*** SUPPLIED MATERIAL ***
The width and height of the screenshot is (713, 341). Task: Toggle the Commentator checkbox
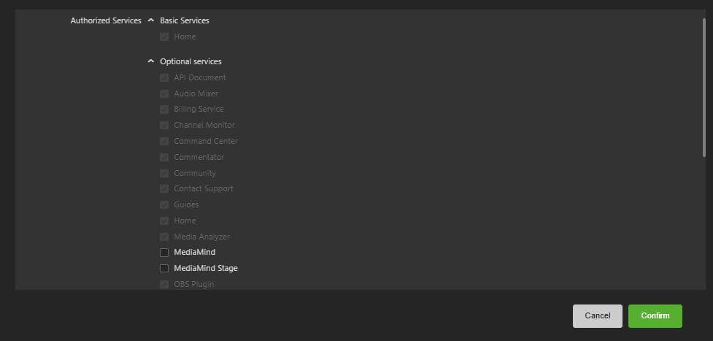tap(164, 157)
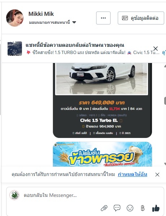Open the emoji picker smiley icon
This screenshot has width=166, height=216.
click(130, 208)
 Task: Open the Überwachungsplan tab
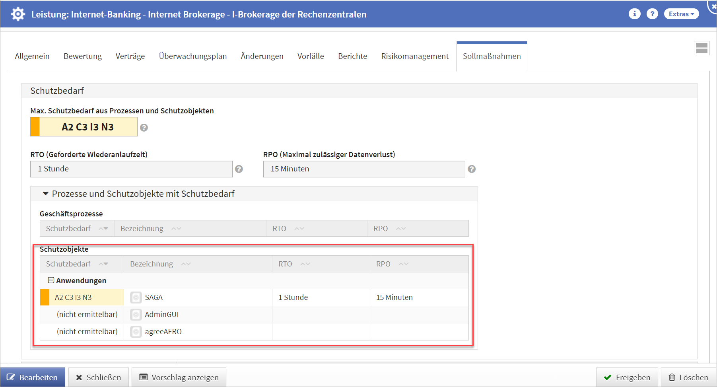[x=192, y=56]
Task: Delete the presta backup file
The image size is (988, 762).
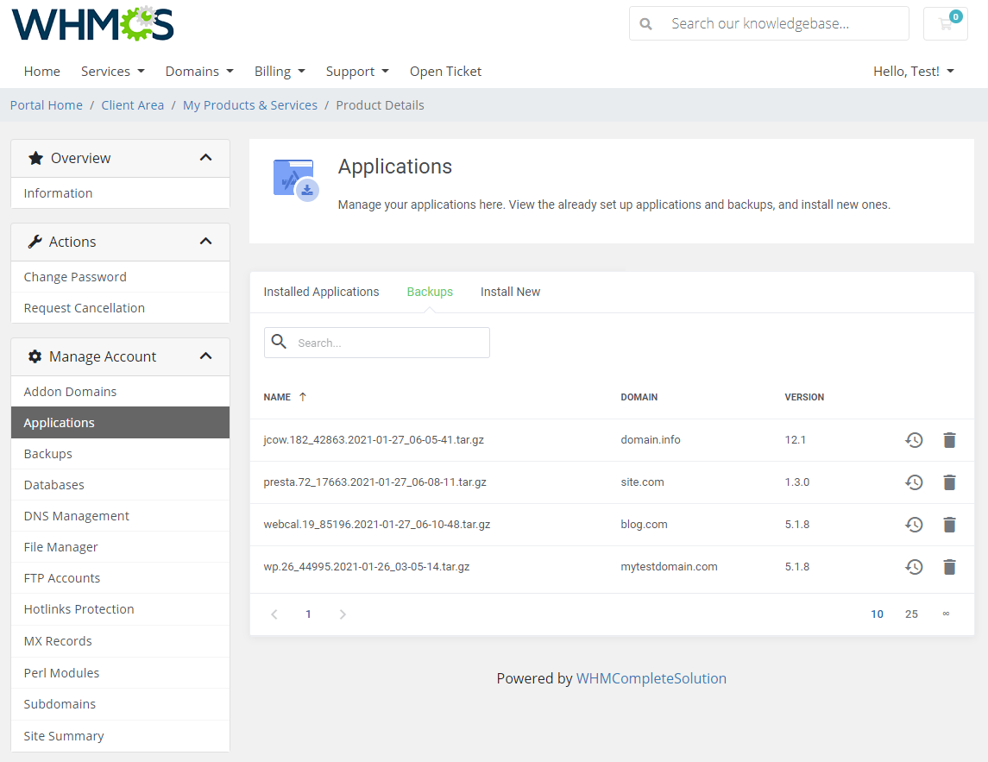Action: [x=949, y=482]
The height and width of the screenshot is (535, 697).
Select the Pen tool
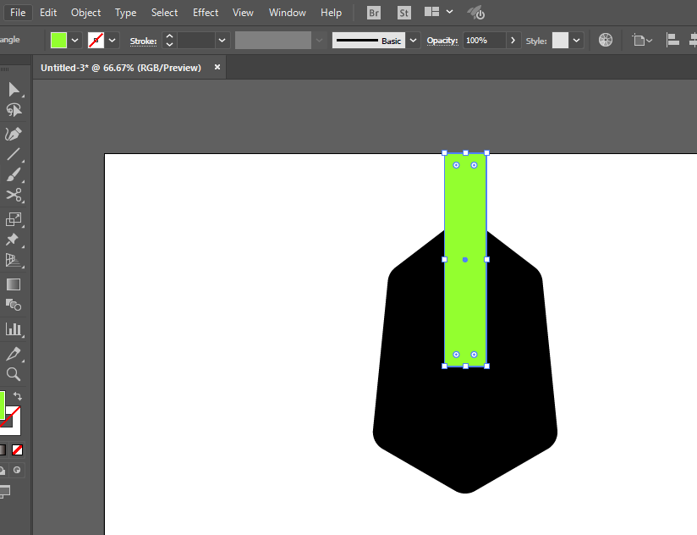coord(14,134)
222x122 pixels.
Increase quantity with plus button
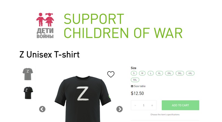(x=152, y=106)
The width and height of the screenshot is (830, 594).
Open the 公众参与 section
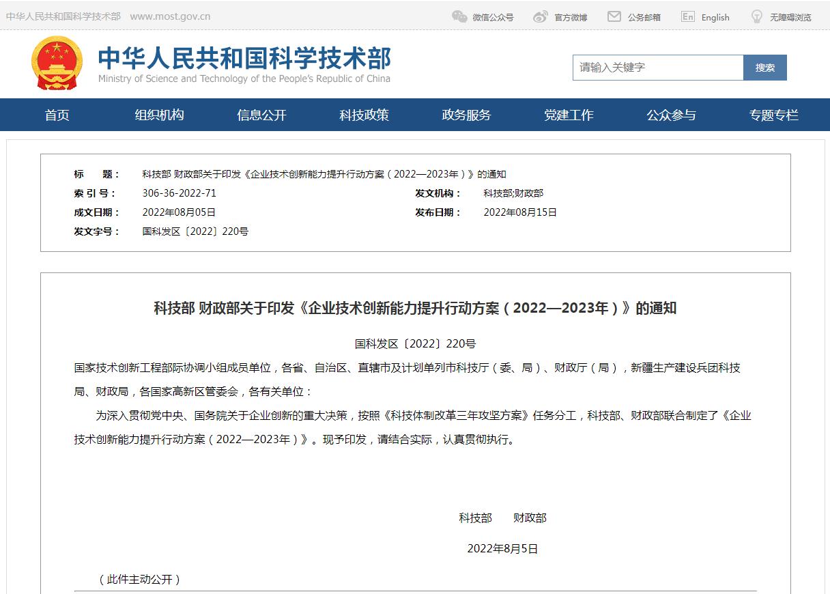(671, 115)
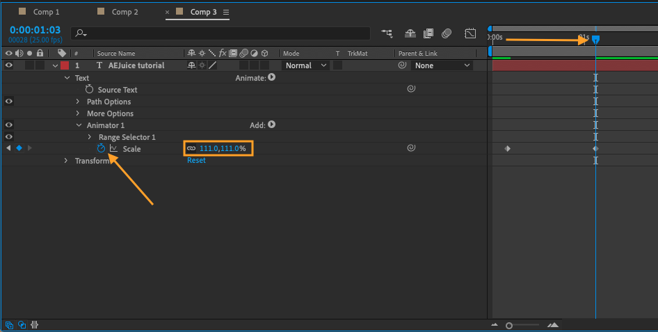Click the Scale property pick whip spiral
This screenshot has height=332, width=658.
[x=411, y=148]
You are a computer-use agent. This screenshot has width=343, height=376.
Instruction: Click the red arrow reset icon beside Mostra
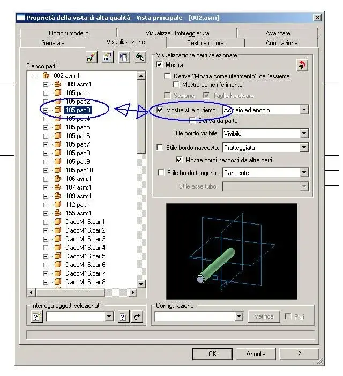pos(302,66)
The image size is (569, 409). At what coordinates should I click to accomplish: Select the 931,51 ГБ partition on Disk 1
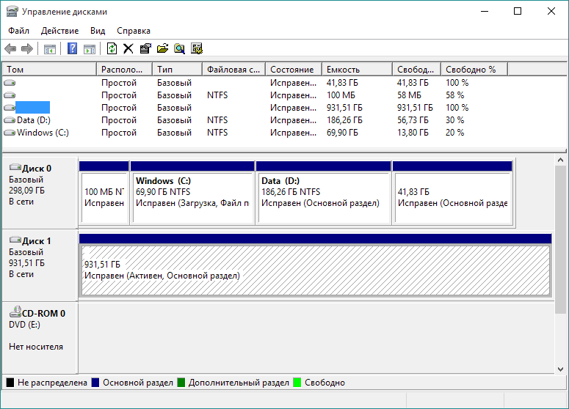pyautogui.click(x=315, y=270)
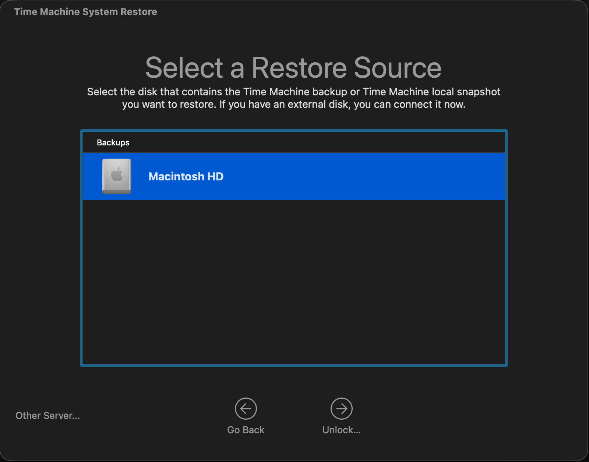Screen dimensions: 589x462
Task: Click the word "Select" in the large heading
Action: [184, 68]
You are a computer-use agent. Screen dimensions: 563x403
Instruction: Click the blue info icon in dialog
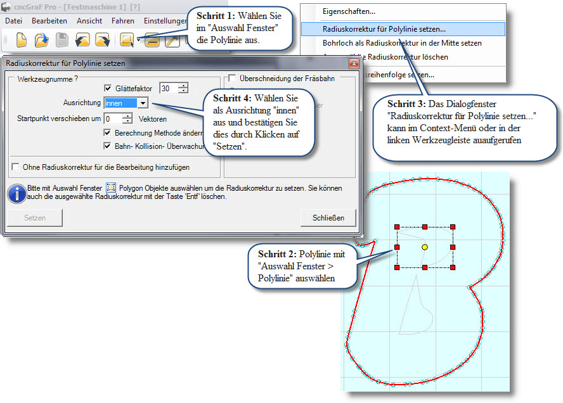(x=16, y=193)
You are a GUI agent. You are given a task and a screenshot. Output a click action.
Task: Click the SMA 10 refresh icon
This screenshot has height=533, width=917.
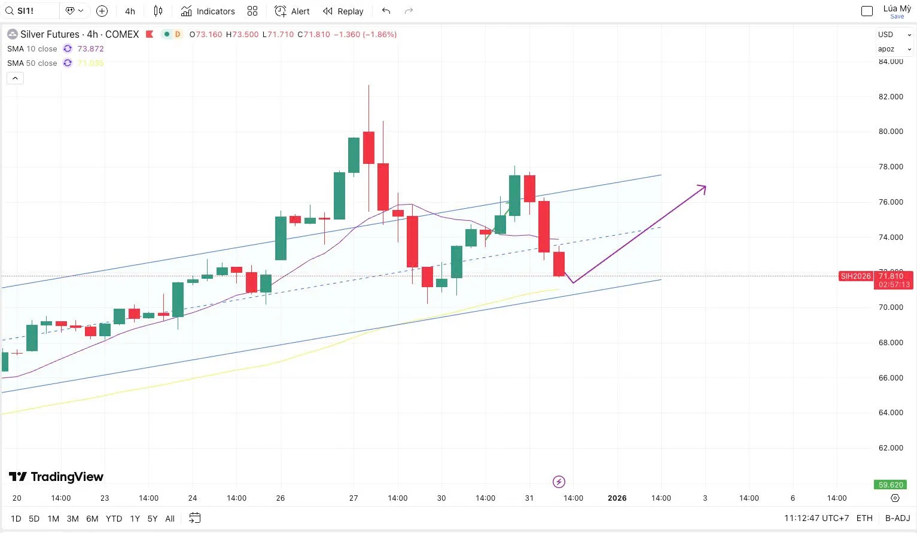coord(68,49)
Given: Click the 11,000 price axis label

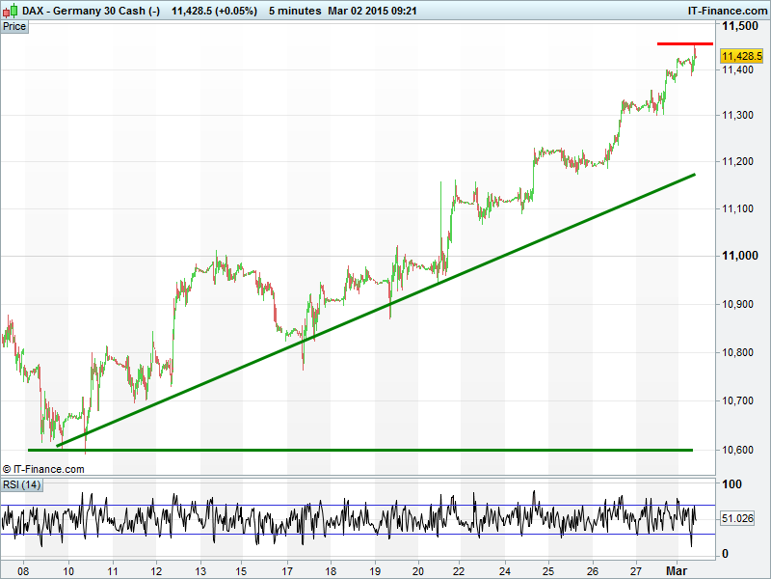Looking at the screenshot, I should tap(741, 256).
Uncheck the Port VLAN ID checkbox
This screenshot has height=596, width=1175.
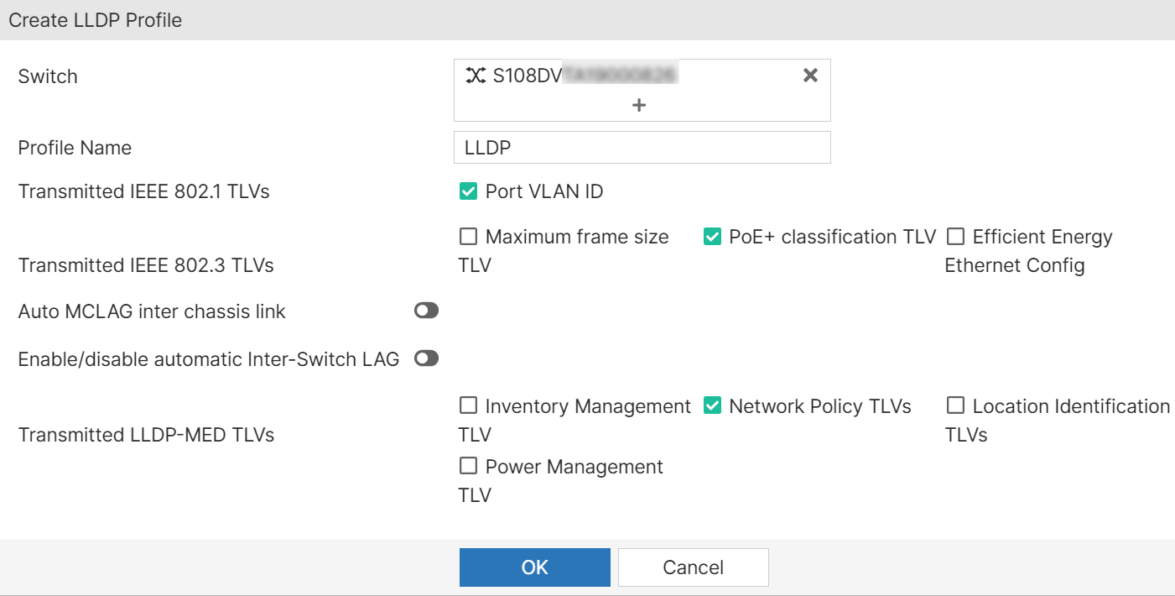[468, 191]
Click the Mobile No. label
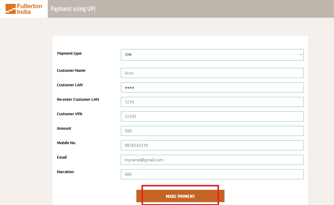Image resolution: width=334 pixels, height=205 pixels. pyautogui.click(x=66, y=143)
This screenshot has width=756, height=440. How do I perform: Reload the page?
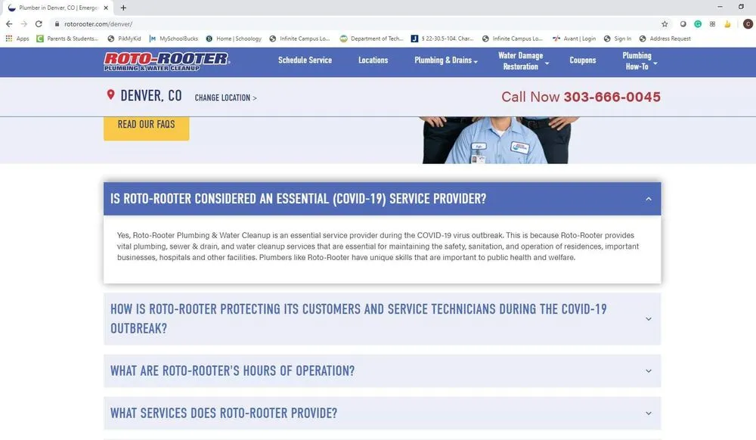point(39,24)
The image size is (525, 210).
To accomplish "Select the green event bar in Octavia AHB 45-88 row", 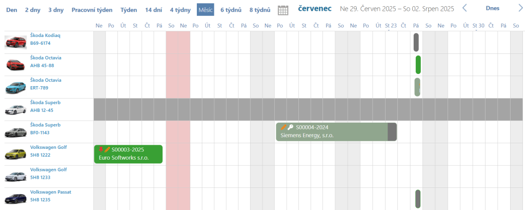I will coord(418,65).
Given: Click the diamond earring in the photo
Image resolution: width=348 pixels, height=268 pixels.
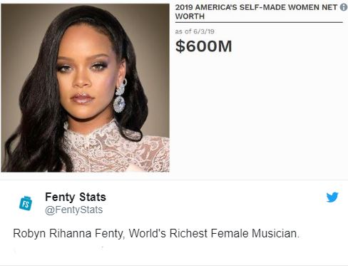Looking at the screenshot, I should click(x=121, y=96).
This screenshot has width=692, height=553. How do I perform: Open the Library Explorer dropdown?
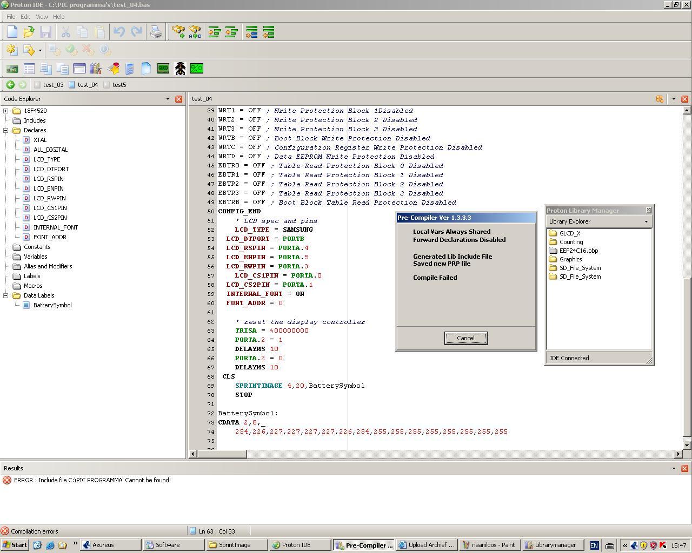pyautogui.click(x=646, y=221)
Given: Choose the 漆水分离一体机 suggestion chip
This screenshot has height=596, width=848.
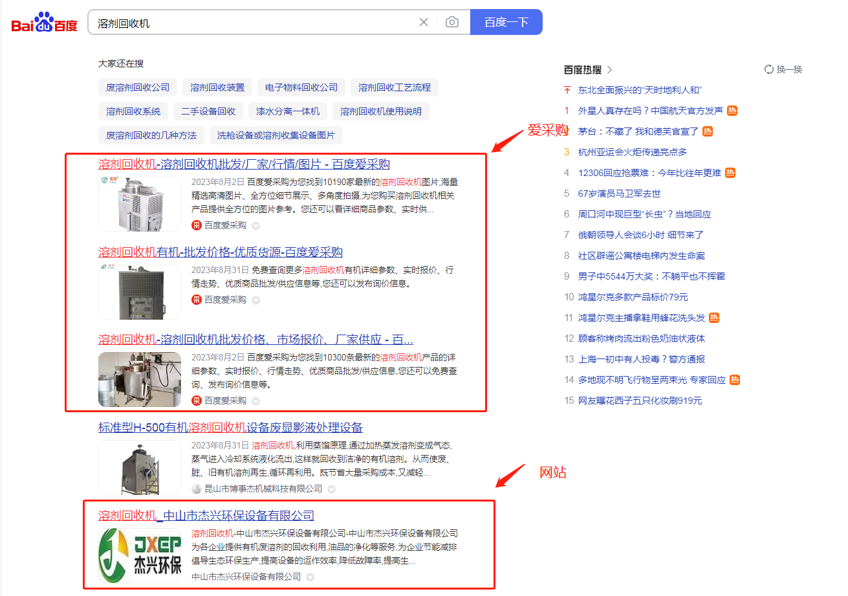Looking at the screenshot, I should pyautogui.click(x=288, y=111).
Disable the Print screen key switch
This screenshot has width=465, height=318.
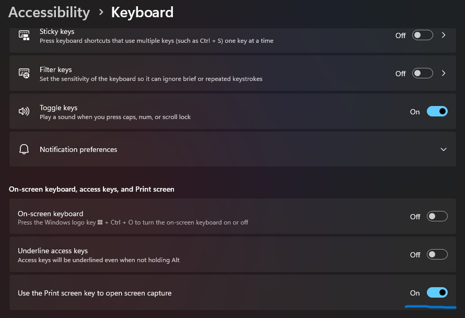click(x=437, y=293)
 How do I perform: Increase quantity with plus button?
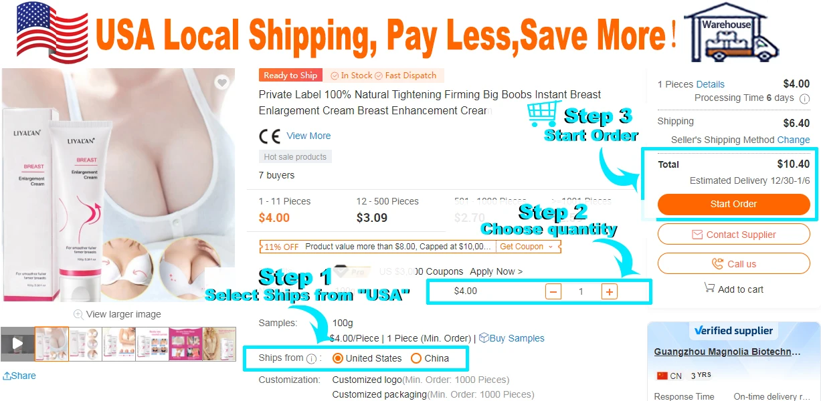coord(609,291)
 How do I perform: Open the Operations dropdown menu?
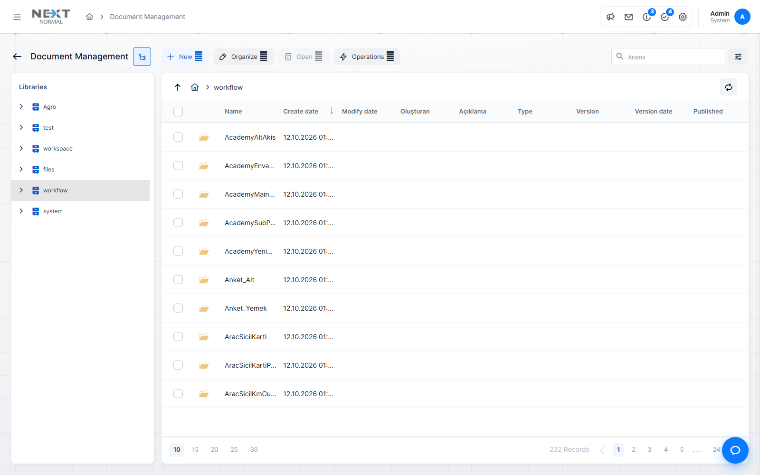[x=367, y=57]
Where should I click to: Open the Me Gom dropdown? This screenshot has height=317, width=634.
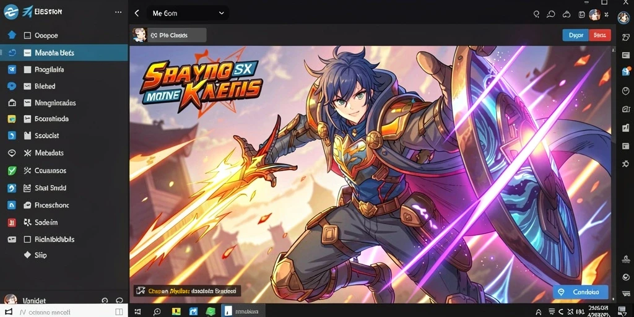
***
- ACTION ITEM:
Go line by line through the records and copy those that contain the word "agent".

- RESULT BELOW:
You are a computer-use agent. This screenshot has width=343, height=376.
You are a computer-use agent. Screen dimensions: 563x403
You are a GUI agent. You are given a task and a screenshot. Output a click action.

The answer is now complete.